Doctors often use the Beighton Score to assess hypermobility. It's a simple nine-point test that checks how far your joints can bend. You get one point for each of these:

  • Bending your pinky finger back beyond 90° (one point per hand)
  • Bending your thumb back to touch your forearm (one point per hand)
  • Locking out your elbows so they bend backward (one point per arm)
  • Locking out your knees so they bend backward (one point per leg)
  • Placing your palms flat on the floor with straight legs (one point)

A score of 5 or more suggests generalized hypermobility.

If you're recognizing yourself here, you're not alone. Research shows up to 80% of women with lipedema also have hypermobility.

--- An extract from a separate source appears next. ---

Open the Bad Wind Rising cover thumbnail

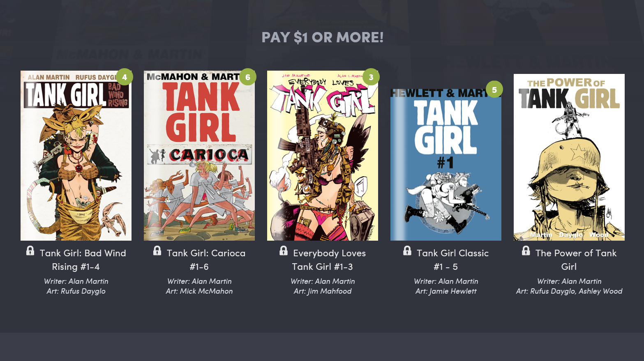[76, 156]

How Hypermobility Relates to Lipedema

Both conditions stem from connective tissue that isn't functioning normally. In lipedema, the connective tissue surrounding fat cells, lymphatics, and blood vessels becomes weak, inflamed and fibrotic. In hypermobility, the connective tissue in ligaments and joints is looser than it should be.

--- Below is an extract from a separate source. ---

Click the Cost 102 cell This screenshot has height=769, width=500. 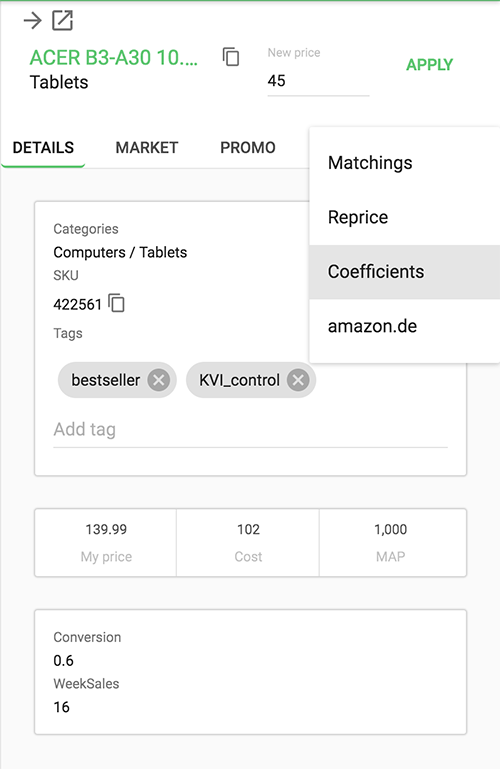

The overlap means women with lipedema often notice they were flexible as children or excelled in activities like gymnastics, dance, or cheerleading, but began to struggle later on once the lipedema symptoms began. What once felt like an advantage can eventually become a risk factor for worsening progression.

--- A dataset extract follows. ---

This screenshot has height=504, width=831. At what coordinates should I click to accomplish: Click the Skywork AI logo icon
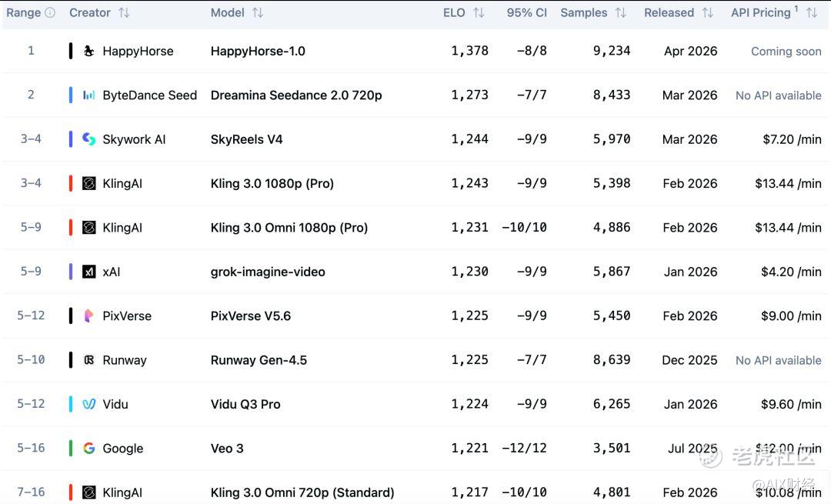tap(89, 139)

Why Hypermobility Increases Risk for Progression

Here's the challenge: stretchier tissue makes room for more lipedema fat. In a body with firmer connective tissue, fat compartments have limits. In hypermobile women, those compartments can keep stretching, accommodating larger and larger amounts of inflamed fat.

This doesn't just change appearance; it adds weight to joints that are already unstable. Over time, that can accelerate pain, reduce mobility, and increase your risk of secondary conditions like arthritis, venous insufficiency, or even lipolymphedema.

When to Get Evaluated Further

Not all hypermobility requires medical attention. But if you have lipedema and experience frequent joint pain, recurrent injuries, or instability, it's worth getting evaluated. Sometimes hypermobility is part of a broader connective tissue condition, like Ehlers-Danlos Syndrome, that deserves its own management plan.

Ask your doctor to check your Beighton Score, review your family history, and take your lipedema symptoms into account. A referral to a rheumatologist or geneticist might be appropriate if symptoms are severe.

Practical Tips for Managing Both Conditions

The good news? Awareness is powerful. By knowing you have both lipedema and hypermobility, you can make choices that reduce pain and protect your joints long term.

Choose low-impact movement: Swimming, walking, Pilates, or vibration platforms can strengthen muscles without overloading joints.

Support your joints: Compression garments or braces can provide added stability.

Build strength gradually: Focus on gentle controlled resistance training to support hypermobile joints.

Prioritize recovery: Avoid over-stretching, which can worsen instability.

Control inflammation: Follow an anti-inflammatory nutrition plan to reduce lipedema progression and protect connective tissue health.

Final Thought

Hypermobility and lipedema are two sides of the same connective tissue coin. Understanding their link can help you make sense of your symptoms and take steps to prevent further progression. You can't change the tissue you were born with but you can protect it, support it, and manage it with the right strategies.